- Excerto selecionado -
--------------------------------

Todos o vimos acontecer antes – ou por outra, tentar acontecer. É que a cena indie está pejada de tiros de pólvora seca quando se carregam os canhões da exploração do despertar sexual feminino. De facto, e apesar de as tentativas não serem propriamente raras, são escassos os exemplos que não se revelam demasiado moles ou genéricos ou por outro lado mal-intencionados na abordagem. Ora não nos parece de todo descabido iniciar esta análse assegurando que o assertivo e vigoroso filme de Marielle Hellner consegue fazer o que tantos outros apenas desejaram.

 

Minnie Goetze tem 15 anos, quer ser desenhadora de comic books e está a crescer no ambiente frenético da São Francisco dos anos 70, em plena ressaca do Flower Power. É uma típica adolescente em quase tudo, exceto no facto de descobrir o sexo com o namorado da sua mãe, com quem acaba por manter uma relação, mesmo depois desta o descobrir... Mas desengane-se quem visualiza Minnie como uma prima não muito afastada de Lolita. Minnie é entusiástica, é louca por sexo e não tem medo de fazer algo relativamente a essa situação, o que se coaduna na perfeição com o sentimento de emancipação e libertação sexual que se faz sentir ao longo de toda a película.

 

diary-of-a-teenage-girl.jpg

 

A base dos trabalhos é o romance homónimo e (semi-)autobiográfico de Phoebe Gloeckner, e ainda que a história de Minnie seja, de um modo geral, bastante previsível, é a abordagem do seu retrato, tão resoluta quanto refrescante, que o diferencia dos demais primos afastados.

 

Seria difícil de prever que uma tão confiante e arrojada produção surgisse das orquestrações de um maduro cineasta, mas a verdade é, de facto, que este é o primeiro filme dirigido por Marielle Heller. A abordagem desta peculiar comédia dramática sobre a nem sempre gloriosa transição entre o início da sexualidade juvenil para a assumida maioridade é absolutamente desarmante, tornando difícil relembrar um outro filme sobre o crescimento/adolescência (ou coming-of-age, à falta de um melhor termo na língua de Camões) tão apostado na manutenção de uma posição livre de julgamentos e críticas aos seus protagonistas.

 

Fundido numa paleta inspirada em polaroides e embebida numa banda-sonora apaixonada pelos anos 70, o filme mantém-se fiel às suas origens da B.D. ao incorporar algumas versões animadas de ilustrações da autora – o dispositivo que já não é novo nas lides indie ganhar aqui uma dimensão especial e intencional ao dar vida às fantasias febris de Minnie que, por sua parte, é também uma aspirante a artista gráfica.

 

The-Diary-of-a-Teenage-Girl_Still-5-0-2000-0-1125-

  

Bel Powley é absolutamente sensacional ao trazer Minnie à vida, numa performance excecionalmente corajosa e modulada. A sua inconstante protagonista é um ponto de desequilíbrio constante, podendo ser amorosa e inocente, para no momento seguinte se revelar quase cruel e manipulativa. É um poço de contradições que caminha entre a infantilidade e a “adultez”, a vulnerabilidade e a emancipação. Ela não é um cliché ou um poster ou uma figura de representação – é o desabrochar de uma jovem mulher disposta a conseguir o que quer, seja isso o que for.

--------------------------------

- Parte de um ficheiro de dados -
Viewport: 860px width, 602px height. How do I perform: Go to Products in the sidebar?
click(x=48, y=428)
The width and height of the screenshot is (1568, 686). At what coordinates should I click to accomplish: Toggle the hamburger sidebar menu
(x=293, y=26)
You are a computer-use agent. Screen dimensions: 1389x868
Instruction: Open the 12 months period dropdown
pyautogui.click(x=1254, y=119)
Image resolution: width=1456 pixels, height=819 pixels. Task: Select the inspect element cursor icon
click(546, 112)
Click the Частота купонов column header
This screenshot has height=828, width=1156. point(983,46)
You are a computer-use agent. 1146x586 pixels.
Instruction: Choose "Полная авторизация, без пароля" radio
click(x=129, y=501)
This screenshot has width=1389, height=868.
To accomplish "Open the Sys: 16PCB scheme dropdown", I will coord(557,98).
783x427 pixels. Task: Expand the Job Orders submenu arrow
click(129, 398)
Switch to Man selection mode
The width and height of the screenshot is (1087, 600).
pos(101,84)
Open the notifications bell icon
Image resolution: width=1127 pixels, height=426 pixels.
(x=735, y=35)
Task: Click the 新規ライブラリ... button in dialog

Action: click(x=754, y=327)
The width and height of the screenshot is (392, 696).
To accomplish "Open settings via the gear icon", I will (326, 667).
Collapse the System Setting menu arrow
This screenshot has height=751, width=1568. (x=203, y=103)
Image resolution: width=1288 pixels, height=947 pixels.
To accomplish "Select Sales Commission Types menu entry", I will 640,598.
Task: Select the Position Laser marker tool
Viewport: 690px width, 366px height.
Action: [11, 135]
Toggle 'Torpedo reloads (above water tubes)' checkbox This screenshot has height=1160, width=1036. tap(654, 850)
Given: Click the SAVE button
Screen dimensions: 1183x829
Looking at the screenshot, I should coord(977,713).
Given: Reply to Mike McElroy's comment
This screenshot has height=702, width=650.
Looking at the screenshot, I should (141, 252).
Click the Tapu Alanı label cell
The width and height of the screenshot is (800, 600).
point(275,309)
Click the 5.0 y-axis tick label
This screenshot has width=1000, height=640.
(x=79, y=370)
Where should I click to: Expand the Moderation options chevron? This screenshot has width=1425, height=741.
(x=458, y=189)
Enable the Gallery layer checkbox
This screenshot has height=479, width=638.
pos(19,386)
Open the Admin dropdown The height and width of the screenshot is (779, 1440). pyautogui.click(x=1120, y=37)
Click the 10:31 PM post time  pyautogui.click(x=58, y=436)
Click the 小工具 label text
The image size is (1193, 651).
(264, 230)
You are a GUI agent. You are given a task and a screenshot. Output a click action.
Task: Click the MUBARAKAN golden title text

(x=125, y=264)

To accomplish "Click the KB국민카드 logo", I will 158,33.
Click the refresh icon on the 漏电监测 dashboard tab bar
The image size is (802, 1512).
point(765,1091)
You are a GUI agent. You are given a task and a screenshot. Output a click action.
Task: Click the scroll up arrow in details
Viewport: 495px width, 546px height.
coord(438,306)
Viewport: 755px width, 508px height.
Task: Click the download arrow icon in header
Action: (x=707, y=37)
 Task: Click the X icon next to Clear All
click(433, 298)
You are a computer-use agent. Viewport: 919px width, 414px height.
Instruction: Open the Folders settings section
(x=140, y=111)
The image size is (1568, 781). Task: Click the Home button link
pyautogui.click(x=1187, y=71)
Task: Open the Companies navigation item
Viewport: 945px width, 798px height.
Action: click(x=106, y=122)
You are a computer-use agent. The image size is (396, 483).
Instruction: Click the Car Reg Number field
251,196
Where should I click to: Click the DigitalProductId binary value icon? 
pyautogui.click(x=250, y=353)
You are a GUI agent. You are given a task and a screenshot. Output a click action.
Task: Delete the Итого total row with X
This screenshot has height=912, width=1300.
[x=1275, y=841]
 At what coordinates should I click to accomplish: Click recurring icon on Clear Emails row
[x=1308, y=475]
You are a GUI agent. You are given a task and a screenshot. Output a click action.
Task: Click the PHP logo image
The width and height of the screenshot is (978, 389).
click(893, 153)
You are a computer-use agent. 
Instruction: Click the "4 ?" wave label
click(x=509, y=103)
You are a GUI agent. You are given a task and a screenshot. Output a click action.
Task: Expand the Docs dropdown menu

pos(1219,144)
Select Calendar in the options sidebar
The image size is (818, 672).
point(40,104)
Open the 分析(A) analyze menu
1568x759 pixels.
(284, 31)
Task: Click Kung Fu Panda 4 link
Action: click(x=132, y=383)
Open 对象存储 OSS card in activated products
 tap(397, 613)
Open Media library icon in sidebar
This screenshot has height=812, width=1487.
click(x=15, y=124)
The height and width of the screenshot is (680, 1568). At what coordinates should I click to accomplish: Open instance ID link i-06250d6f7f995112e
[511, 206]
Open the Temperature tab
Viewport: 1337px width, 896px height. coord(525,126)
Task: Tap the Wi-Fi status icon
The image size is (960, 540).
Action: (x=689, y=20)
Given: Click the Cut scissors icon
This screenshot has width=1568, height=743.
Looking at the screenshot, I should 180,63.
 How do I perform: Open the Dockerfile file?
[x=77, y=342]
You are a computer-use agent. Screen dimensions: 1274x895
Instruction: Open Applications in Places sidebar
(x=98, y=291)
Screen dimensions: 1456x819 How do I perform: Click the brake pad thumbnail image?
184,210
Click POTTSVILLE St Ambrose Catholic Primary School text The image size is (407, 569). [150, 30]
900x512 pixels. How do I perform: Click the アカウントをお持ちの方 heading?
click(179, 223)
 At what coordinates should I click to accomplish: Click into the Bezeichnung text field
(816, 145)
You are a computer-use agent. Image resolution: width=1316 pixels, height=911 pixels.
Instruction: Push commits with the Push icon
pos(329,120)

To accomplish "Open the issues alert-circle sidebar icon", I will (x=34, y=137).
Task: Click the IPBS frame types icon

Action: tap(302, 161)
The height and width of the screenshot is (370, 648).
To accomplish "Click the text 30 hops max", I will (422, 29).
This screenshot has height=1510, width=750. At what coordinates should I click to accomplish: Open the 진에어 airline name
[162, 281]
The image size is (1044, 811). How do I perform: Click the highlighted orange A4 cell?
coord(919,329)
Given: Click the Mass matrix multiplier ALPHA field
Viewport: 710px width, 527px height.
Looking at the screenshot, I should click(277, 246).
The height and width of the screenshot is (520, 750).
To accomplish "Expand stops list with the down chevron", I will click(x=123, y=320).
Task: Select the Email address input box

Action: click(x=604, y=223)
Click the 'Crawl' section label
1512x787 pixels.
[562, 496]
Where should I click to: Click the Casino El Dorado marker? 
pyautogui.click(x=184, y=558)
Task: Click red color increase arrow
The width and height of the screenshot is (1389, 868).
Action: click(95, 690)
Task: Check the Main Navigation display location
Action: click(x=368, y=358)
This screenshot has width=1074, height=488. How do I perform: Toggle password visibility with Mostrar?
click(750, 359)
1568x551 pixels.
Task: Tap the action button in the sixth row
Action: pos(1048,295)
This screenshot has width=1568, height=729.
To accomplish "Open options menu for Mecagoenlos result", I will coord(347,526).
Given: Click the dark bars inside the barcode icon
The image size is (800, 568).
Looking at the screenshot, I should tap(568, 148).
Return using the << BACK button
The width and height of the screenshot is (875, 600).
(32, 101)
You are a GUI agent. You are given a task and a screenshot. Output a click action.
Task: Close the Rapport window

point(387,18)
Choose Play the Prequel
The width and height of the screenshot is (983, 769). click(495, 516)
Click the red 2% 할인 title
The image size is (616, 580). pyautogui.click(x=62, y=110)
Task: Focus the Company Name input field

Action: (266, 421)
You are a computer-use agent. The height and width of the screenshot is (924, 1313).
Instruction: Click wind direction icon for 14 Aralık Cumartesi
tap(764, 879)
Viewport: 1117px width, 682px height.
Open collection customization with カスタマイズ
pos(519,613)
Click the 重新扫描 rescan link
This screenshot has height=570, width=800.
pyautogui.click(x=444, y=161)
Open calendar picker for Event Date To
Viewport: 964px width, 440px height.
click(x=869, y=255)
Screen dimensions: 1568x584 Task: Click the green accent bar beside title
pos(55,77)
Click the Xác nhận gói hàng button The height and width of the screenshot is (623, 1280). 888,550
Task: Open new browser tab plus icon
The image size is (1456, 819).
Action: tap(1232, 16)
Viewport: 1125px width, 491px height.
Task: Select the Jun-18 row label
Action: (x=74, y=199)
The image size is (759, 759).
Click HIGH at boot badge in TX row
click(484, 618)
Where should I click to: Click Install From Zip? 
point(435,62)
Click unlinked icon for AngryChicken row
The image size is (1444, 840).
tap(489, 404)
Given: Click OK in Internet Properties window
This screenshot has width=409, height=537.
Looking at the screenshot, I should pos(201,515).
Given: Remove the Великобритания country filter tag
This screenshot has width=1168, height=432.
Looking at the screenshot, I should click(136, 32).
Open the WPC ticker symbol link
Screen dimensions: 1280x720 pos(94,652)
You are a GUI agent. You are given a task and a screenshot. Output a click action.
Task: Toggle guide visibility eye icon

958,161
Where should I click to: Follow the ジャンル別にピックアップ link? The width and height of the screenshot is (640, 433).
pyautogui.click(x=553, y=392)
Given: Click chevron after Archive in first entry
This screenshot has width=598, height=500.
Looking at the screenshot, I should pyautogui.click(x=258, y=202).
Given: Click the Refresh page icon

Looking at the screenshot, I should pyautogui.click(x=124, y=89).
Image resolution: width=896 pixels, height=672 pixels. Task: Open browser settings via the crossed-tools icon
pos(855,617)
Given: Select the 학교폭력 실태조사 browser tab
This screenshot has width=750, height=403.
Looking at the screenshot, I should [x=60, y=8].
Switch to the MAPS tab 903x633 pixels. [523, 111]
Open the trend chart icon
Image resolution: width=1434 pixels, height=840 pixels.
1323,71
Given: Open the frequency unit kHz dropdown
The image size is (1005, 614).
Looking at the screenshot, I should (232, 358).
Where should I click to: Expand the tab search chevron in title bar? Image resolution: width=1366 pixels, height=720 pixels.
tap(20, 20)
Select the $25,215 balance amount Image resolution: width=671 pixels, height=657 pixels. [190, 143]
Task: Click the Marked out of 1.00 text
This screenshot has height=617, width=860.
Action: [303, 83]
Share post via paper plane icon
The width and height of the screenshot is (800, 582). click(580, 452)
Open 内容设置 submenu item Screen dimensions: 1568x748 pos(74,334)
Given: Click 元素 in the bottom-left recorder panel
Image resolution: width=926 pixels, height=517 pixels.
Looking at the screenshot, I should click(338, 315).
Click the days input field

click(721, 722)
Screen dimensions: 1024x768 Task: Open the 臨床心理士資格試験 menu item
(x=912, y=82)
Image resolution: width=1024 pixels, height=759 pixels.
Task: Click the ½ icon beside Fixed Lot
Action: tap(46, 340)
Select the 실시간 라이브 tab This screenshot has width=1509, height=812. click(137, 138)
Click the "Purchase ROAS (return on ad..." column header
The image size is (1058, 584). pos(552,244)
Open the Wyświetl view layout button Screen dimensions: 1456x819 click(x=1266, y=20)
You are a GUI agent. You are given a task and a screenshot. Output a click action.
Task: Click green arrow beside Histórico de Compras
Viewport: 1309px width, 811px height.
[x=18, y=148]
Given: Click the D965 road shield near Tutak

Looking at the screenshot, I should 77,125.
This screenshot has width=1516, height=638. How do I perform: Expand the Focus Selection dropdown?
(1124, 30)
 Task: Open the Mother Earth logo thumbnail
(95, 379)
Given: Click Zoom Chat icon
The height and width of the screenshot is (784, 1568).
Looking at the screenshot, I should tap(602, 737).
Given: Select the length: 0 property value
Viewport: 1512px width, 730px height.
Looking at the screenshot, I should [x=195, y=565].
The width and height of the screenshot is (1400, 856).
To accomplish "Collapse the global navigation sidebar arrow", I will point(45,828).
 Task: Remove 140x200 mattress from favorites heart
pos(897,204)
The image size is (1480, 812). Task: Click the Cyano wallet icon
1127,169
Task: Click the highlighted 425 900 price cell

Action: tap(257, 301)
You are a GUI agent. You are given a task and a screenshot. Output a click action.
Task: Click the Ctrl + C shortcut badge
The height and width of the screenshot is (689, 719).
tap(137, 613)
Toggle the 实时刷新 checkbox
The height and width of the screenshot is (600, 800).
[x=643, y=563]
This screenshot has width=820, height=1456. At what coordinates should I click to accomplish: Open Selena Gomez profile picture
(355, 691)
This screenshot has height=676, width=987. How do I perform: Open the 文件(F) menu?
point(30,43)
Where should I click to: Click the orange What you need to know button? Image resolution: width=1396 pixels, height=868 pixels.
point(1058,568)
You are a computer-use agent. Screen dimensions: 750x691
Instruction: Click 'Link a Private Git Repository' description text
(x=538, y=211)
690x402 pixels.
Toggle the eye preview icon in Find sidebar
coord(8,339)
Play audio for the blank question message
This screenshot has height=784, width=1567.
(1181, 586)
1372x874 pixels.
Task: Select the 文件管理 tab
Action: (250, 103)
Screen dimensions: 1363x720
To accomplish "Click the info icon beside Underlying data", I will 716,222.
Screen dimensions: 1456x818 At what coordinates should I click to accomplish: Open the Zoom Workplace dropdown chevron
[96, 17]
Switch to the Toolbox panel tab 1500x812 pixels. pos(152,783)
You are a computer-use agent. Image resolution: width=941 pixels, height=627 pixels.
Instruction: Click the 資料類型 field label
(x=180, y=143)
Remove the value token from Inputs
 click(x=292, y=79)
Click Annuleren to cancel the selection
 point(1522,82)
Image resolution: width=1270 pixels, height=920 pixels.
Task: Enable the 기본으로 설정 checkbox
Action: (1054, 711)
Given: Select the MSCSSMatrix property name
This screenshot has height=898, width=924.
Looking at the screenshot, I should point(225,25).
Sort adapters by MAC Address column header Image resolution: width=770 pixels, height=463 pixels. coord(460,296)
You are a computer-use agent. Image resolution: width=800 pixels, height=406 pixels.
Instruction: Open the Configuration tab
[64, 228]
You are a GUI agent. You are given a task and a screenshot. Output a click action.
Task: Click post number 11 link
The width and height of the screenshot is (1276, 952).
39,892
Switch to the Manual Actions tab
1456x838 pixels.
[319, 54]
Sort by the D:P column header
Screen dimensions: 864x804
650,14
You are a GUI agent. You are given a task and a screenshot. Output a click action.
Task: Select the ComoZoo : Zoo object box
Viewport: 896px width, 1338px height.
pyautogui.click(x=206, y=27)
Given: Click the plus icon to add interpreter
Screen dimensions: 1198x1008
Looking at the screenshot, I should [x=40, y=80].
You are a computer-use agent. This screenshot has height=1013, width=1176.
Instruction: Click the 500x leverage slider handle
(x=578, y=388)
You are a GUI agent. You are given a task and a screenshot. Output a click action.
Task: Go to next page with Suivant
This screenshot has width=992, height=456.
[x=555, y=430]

--------------------------------

- Instrução 1 -
Segundo a crítica ao filme sobre Minnie Goetze, em que obra se baseia o filme?
- Instrução 2 -
Prossiga a crítica ao filme sobre Minnie Goetze a partir do ponto em que termina.

- Resultado da tarefa 1 -
No romance homónimo e (semi-)autobiográfico de Phoebe Gloeckner.

- Resultado da tarefa 2 -
 

Como uma mãe com sérios défices de capacidades maternais, Kristen Wiig vem reiterar o seu incrível talento para as lides dramáticas (que se vêm acrescentar ao seu impecável mas já bem conhecido e glorioso timing cómico). No entanto, o papel mais desafiante do plano secundário é inequivocamente o de Monroe, que se faz acompanhar do símbolo universal de tendências sexuais duvidosas: um bigodinho isolado. Correndo sempre o risco de caminhar perto demais de uma caracterização reles e tirana, nunca é vilanizado pelo argumento ou pela fantástica performance de Alexander Skarsgård, que apesar de lidar com o “boneco” mais difícil de criar empatia, consegue desenvolve-lo como alguém surpreendentemente amável para Minnie e Charlotte.

 

Globalmente, há níveis do questionável comportamento de Minnie que não são tão óbvios construtores da persona de uma mulher adulta e confiante, mas The Diary of a Teenage Girl é um inequívoco hino à emancipação feminina e à valerosa mensagem de necessidade de autoestima.

 

lead_960.jpg

  

Moralmente complexo e por vezes desconfortavelmente próximo de verdades desassossegadas, o filme de Hellner mantém uma honestidade fascinante, dura e frustrante – um espelho da própria adolescência. Aqui temos uma janela sem filtros do universo de sexualidade, manipulação e exposição franca de Minnie sobre a necessidade de ser desejada, amada e abraçada.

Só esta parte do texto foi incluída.